Neben literarischen Werken verfasste John Berger eine Reihe von kunsthistorischen Texten und Kritiken. 2010 erschien sein bislang letzter Roman. Obwohl er in den 50er-Jahren aufhörte zu malen, sei ihm das Zeichnen nach wie vor ein Bedürfnis, so Berger. Überzeugender Beweis: sein neues Buch.

Von Michaela Schmitz | 16.07.2013
    Begonnen hatte es mit dem Versuch, ein abgeblättertes Ölgemälde aus einem Moskauer Trödelladen zu restaurieren. Das mit Kleber 1922 signierte Bild zeigt einen Strauß Chrysanthemen, abgelegt vor einer Keramikvase. Während der namenlose Erzähler einen weißen Fleck nach dem anderen übermalt, verliert er nicht nur sein Zeitgefühl, sondern auch seinen Sinn für Identität.

    "Stück für Stück, Ton für Ton näherte ich mich methodisch dem Blick, der zu einem Augenpaar gehörte, das bis dahin nicht meins gewesen war. (…) Ich entdeckte, wie das Licht, das in der Ecke eines kleinen Zimmers mit zwei abblätternden Wänden auf ein halbes Dutzend Blumen fällt, eine Art Versprechen für eine ferne, unvorstellbare Zukunft sein kann. (…) Ein Augenblick wurde für einen Moment gerettet. Ein Augenblick, der vor meiner Geburt lag. Ist es möglich, ein Versprechen in die Vergangenheit zu schicken?"

    Die Wiederherstellung des Gemäldes bringt den Erzähler auf eine kühne Idee: Wie wäre es, Bilder zu rekonstruieren, die gar nicht mehr existieren? Er hat dabei das Skizzenbuch des 1632 in Amsterdam geborenen Baruch de Spinoza vor Augen. Der Philosoph, auf Portugiesisch Bento de Espinosa genannt, soll regelmäßig gezeichnet haben. Doch sein Skizzenbuch wurde nie gefunden. Als dem Erzähler ein leeres Zeichenbuch in die Hände fällt, ist für ihn klar: Das wird "Bentos Skizzenbuch". Doch wie kann er etwas zeichnen, das er nie gesehen hat?

    "Wir zeichnen nicht nur, um etwas Beobachtetes für andere sichtbar zu machen, sondern auch, um etwas Unsichtbares an seinen ungewissen Bestimmungsort zu begleiten."

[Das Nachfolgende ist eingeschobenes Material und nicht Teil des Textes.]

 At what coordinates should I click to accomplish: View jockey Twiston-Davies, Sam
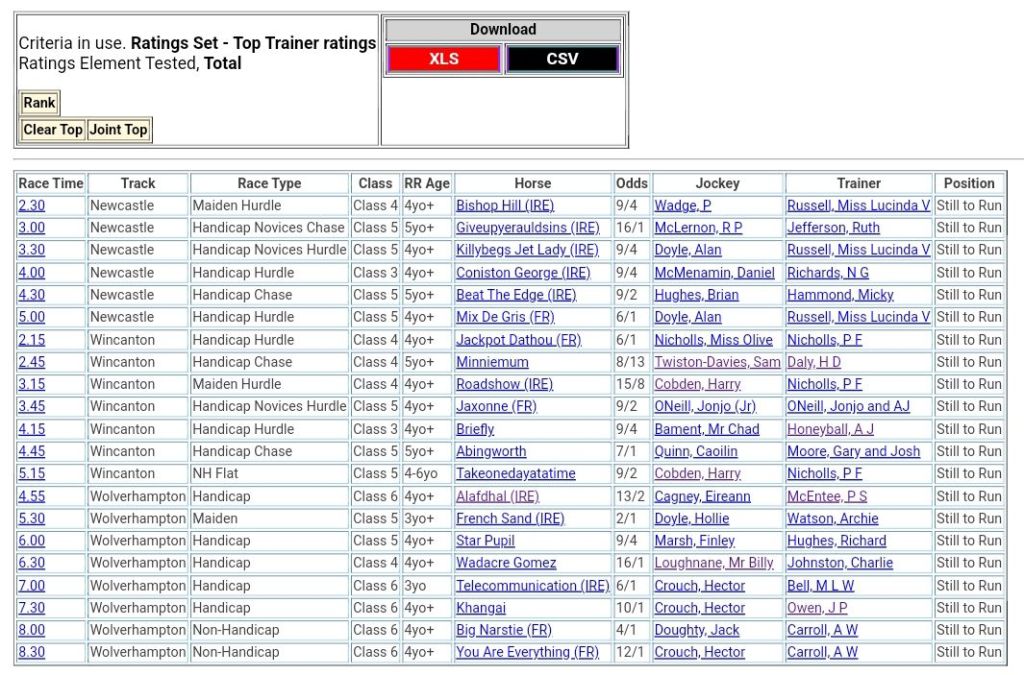click(717, 362)
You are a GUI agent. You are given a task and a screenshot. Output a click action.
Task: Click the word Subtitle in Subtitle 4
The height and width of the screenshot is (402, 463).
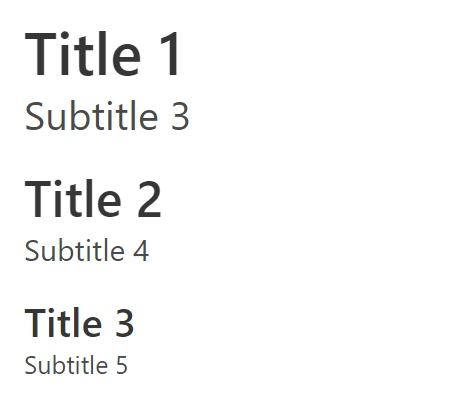coord(75,250)
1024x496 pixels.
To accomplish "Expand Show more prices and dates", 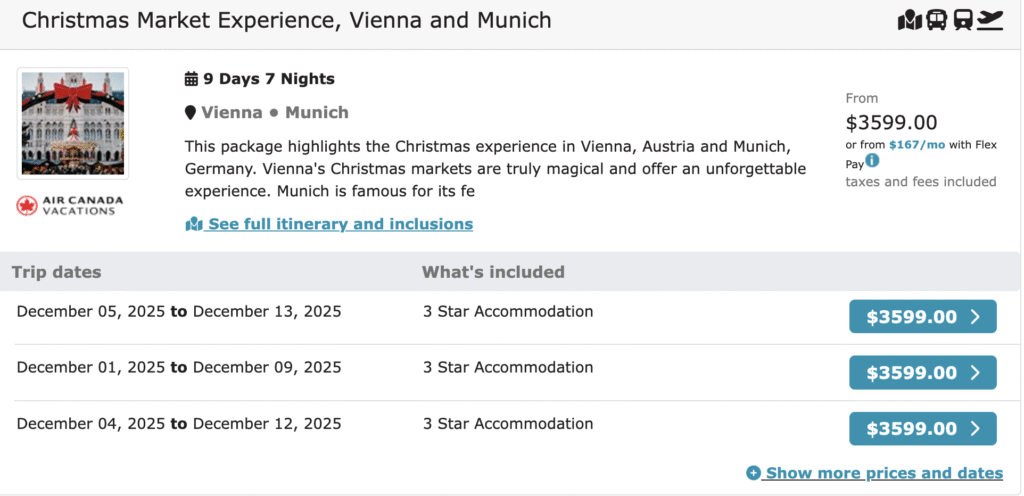I will point(883,473).
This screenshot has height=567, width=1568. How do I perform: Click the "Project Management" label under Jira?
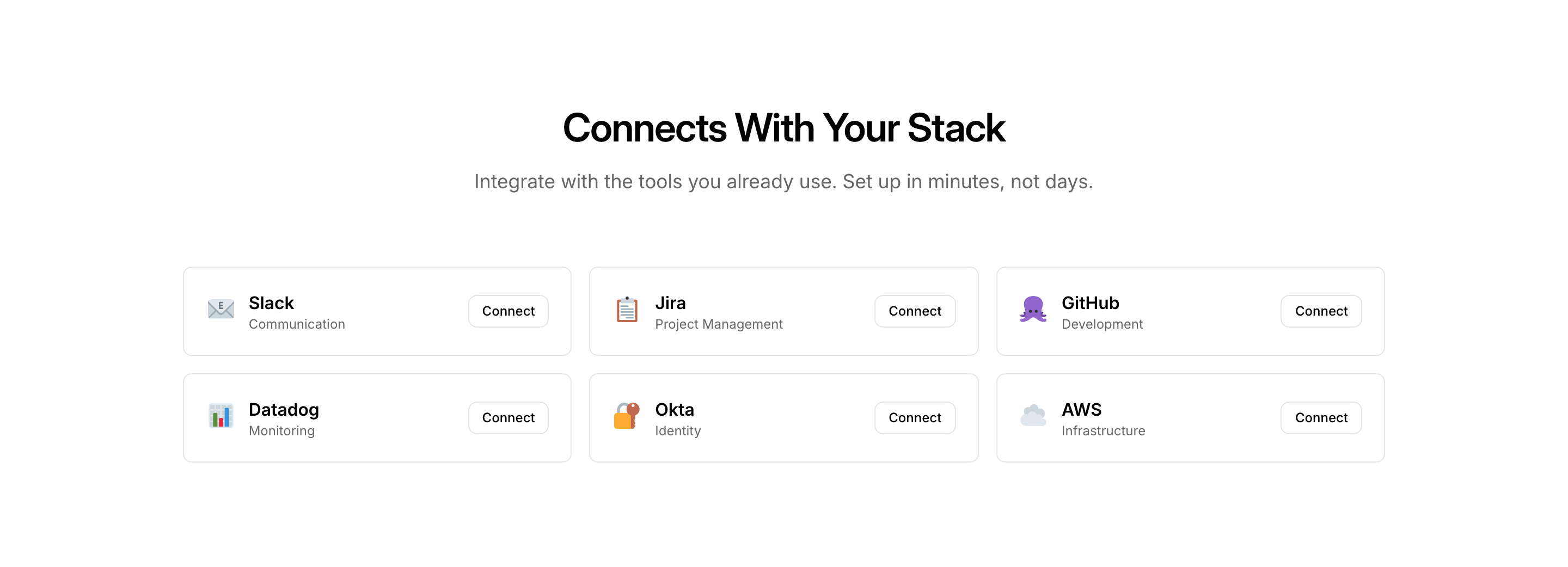tap(718, 324)
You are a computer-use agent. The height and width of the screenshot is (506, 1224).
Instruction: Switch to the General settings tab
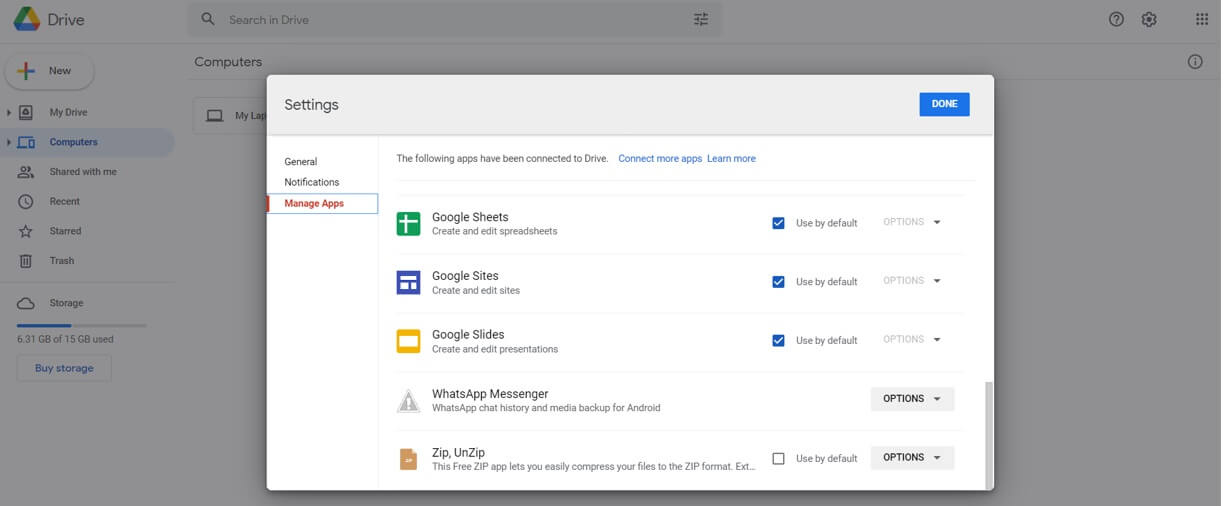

    Spinoza ist für den Erzähler der ideale Lehrmeister für genaueres Sehen. Und das gleich in doppelter Hinsicht. Seinen Lebensunterhalt verdiente der unabhängige Philosoph zeitlebens als Linsenschleifer. Mit der Herstellung von Ferngläsern und Mikroskopen erweiterte er das Blickfeld des für das bloße Auge Sichtbaren in die Nähe und Ferne. Auch seine philosophische Arbeit zielte auf die größtmögliche Erweiterung gedanklicher Tiefenschärfe.

    Die erste Beschreibung einer Zeichnung in "Bentos Skizzenbuch" ist nicht zufällig eine Iris. Mit ihren Attributen und ihrem Symbolgehalt ist die Iris eine ideale Verkörperung der spinozistischen Weltsicht. Die königliche Blume wurde nach der Göttin des Regenbogens benannt und ist Namensgeberin der für das Sehen unentbehrlichen Regenbogenhaut.

    "Sie ist scharlachrot und braun, dazu gelb, weiß, Kupfer; die Farben der Instrumente eines selbstvergessen vor sich hinspielenden Blasorchesters. Die Stengel, Kelche und Blätter selbst sind von einem blassen Chromoxidgrün. (...) Immer wenn im Frühling die Iris erblüht, ertappe ich mich dabei, wie ich sie zeichne – als ob ich einem Befehl folgen würde. (…) Jede Iris ist eine Prophezeiung: gleichzeitig erstaunlich und ruhig."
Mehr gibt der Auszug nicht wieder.